OBJETIVO A: Por favor, reproduza a listagem começando no seu início e terminando na linha que contém "Click the bullet", trocando "Click" por "Select" e mantendo todo o resto igual.

Letícia Figueira Moutinho Kulaitis1
São inúmeros os exemplos recentes que demonstram como a violência política de gênero impacta profundamente a trajetória de mulheres que ocuparam ou ocupam posições de destaque no cenário político brasileiro2. Este fenômeno incide como um obstáculo significativo ao exercício pleno da representação política por mulheres, contribuindo para o enfraquecimento dos sistemas democráticos.
Espaço predominantemente masculino, o campo político no Brasil apresenta-se como “[…] lugar do privilégio masculino cis heteronormativo e branco, um lugar reservado na política formal/estatal” (Matos, 2022, p. 210). Ou seja, embora tenha autonomia para constituir suas regras e dinâmicas, o campo político é enraizado em um contexto social mais amplo. Os agentes que nele interagem e buscam acumular capital político reproduzem esquemas de percepção, de pensamento e de ação constituídos, por sua vez, em uma estrutura social atravessada pelo patriarcalismo e pelo racismo.

A LISTAGEM:
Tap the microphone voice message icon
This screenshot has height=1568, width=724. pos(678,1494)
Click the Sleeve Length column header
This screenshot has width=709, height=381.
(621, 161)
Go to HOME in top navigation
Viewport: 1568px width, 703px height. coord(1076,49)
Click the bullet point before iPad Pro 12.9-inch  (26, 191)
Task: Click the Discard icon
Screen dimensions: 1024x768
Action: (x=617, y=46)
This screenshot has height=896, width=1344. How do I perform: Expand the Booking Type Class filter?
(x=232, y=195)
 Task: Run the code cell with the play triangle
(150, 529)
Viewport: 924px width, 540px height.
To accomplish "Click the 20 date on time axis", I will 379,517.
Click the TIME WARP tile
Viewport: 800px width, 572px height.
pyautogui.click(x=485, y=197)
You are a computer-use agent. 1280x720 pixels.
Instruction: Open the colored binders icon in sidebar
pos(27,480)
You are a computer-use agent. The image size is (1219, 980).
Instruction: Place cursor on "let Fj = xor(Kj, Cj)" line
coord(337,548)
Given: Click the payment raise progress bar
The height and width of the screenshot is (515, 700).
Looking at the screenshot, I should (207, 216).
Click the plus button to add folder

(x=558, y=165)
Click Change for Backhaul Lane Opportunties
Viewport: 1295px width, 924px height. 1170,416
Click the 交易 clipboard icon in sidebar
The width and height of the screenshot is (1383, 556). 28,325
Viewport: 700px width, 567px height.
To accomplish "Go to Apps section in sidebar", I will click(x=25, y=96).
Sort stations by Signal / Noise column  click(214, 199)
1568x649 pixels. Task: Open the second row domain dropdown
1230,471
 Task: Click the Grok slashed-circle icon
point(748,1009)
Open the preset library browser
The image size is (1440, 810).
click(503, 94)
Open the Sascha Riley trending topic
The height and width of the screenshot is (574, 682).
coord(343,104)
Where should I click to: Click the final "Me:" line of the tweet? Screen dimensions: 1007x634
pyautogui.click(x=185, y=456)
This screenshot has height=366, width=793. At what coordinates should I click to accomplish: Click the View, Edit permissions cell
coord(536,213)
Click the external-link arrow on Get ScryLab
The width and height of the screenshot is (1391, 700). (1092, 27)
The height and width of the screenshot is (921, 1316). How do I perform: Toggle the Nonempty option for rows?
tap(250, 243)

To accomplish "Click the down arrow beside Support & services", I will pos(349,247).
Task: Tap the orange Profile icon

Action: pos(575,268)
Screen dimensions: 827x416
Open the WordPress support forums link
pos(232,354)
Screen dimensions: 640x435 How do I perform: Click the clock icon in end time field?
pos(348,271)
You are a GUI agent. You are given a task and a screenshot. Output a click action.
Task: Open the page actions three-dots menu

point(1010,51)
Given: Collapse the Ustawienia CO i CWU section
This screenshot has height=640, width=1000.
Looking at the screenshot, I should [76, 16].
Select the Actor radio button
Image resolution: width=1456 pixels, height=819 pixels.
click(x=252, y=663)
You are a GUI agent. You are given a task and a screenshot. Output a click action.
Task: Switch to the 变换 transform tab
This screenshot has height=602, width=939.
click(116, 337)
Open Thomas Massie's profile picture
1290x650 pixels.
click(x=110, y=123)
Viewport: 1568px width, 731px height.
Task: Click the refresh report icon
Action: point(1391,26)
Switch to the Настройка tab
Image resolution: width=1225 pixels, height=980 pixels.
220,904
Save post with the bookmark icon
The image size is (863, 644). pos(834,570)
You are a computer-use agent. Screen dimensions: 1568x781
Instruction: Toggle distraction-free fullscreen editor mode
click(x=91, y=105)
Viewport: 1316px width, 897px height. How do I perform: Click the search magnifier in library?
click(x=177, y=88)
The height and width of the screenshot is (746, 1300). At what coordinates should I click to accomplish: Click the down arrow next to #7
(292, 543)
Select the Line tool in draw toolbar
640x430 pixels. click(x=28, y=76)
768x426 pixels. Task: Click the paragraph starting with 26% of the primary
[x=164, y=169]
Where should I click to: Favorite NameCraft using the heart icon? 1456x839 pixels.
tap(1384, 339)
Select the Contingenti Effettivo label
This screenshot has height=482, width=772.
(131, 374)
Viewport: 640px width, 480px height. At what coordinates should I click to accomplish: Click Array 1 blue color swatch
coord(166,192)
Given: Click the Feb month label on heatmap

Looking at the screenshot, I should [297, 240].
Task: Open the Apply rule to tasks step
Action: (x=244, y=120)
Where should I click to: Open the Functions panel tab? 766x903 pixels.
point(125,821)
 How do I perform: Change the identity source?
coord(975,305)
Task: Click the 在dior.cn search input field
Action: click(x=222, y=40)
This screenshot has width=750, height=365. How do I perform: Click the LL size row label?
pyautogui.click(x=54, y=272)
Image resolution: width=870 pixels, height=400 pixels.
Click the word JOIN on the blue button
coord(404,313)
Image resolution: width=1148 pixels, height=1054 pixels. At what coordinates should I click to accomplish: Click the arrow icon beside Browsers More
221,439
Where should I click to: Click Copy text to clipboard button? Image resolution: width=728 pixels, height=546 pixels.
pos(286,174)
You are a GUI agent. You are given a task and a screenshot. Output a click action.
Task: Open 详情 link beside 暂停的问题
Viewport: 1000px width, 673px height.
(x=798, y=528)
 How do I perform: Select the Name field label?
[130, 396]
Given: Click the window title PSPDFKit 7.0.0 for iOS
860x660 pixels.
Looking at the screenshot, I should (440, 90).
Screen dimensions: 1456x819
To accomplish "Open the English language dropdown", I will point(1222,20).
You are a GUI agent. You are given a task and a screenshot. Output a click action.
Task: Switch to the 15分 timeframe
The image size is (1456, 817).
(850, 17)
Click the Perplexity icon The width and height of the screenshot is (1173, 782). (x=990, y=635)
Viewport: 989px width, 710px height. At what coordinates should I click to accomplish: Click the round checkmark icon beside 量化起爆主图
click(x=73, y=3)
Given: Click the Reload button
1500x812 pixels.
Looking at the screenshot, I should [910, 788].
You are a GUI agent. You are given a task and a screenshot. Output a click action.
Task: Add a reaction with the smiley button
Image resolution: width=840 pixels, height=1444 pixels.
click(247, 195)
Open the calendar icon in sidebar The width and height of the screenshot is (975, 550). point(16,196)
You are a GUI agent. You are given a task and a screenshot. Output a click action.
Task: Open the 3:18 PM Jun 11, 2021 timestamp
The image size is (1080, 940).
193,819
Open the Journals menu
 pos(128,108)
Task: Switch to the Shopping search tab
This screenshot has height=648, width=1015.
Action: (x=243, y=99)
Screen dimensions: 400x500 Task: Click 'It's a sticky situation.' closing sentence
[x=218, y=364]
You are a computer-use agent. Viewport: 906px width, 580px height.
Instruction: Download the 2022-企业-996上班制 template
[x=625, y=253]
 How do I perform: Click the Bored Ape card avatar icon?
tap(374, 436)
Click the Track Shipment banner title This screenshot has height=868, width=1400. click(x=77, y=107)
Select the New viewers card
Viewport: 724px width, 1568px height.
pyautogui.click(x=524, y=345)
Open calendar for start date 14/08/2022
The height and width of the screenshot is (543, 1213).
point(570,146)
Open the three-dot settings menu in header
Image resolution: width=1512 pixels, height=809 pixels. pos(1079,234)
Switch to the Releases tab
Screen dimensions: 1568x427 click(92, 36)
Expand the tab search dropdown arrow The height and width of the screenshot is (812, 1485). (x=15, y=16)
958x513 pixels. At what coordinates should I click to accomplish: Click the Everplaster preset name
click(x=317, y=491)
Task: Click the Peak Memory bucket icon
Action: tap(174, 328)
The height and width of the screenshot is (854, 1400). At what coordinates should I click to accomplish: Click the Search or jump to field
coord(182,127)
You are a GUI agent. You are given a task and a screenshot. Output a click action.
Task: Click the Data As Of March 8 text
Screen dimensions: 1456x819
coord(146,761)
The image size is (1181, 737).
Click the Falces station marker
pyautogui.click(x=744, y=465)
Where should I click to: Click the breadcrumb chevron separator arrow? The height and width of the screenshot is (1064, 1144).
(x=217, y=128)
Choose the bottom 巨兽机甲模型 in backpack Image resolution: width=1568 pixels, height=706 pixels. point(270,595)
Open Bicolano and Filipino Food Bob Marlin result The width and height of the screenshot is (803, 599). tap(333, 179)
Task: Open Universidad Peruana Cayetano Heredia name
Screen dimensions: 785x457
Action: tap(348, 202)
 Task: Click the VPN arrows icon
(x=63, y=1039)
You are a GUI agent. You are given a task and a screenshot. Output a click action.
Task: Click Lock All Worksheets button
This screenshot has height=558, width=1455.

OBJETIVO B: No texto sobre violência política de gênero, para o enfraquecimento de quê esse fenômeno contribui?

RESULTADO DA TAREFA A:
Tap the microphone voice message icon
This screenshot has height=1568, width=724. pos(678,1494)
Select the Sleeve Length column header
This screenshot has width=709, height=381.
(621, 161)
Go to HOME in top navigation
Viewport: 1568px width, 703px height. coord(1076,49)
Select the bullet point before iPad Pro 12.9-inch  (26, 191)

RESULTADO DA TAREFA B: Dos sistemas democráticos.